PLoS ONE (Jan 2008)

Osteoclasts control osteoblast chemotaxis via PDGF-BB/PDGF receptor beta signaling.

  • Maria Arantzazu Sanchez-Fernandez,
  • Anne Gallois,
  • Thilo Riedl,
  • Pierre Jurdic,
  • Bernard Hoflack

DOI
https://doi.org/10.1371/journal.pone.0003537
Journal volume & issue
Vol. 3, no. 10
p. e3537

Abstract

Read online

Bone remodeling relies on the tightly regulated interplay between bone forming osteoblasts and bone digesting osteoclasts. Several studies have now described the molecular mechanisms by which osteoblasts control osteoclastogenesis and bone degradation. It is currently unclear whether osteoclasts can influence bone rebuilding.Using in vitro cell systems, we show here that mature osteoclasts, but not their precursors, secrete chemotactic factors recognized by both mature osteoblasts and their precursors.

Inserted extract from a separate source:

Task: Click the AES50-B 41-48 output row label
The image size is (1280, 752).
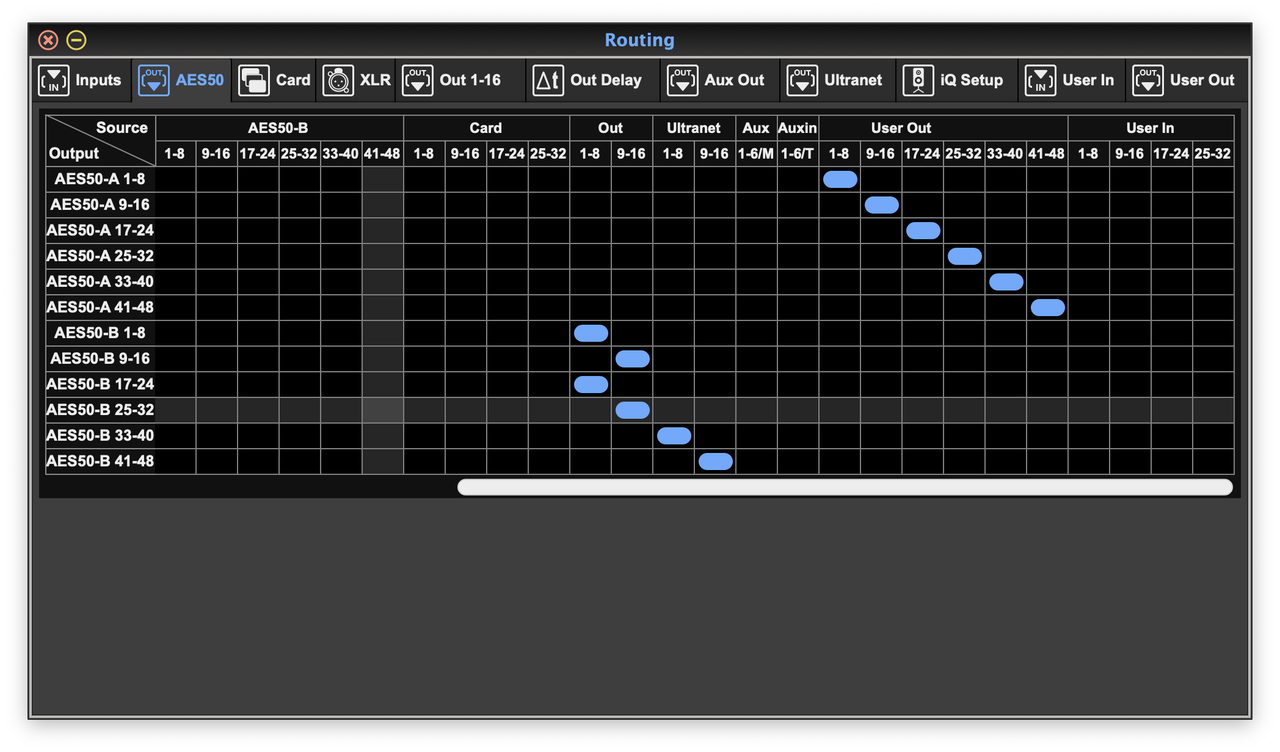Action: pyautogui.click(x=99, y=461)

Several growth factors whose expression is upregulated during osteoclastogenesis were identified by DNA microarrays as candidates mediating osteoblast chemotaxis. Our subsequent functional analyses demonstrate that mature osteoclasts, whose platelet-derived growth factor bb (PDGF-bb) expression is reduced by siRNAs, exhibit a reduced capability of attracting osteoblasts. Conversely, osteoblasts whose platelet-derived growth factor receptor beta (PDGFR-beta) expression is reduced by siRNAs exhibit a lower capability of responding to chemotactic factors secreted by osteoclasts.We conclude that, in vitro mature osteoclasts control osteoblast chemotaxis via PDGF-bb/PDGFR-beta signaling. This may provide one key mechanism by which osteoclasts control bone formation in vivo.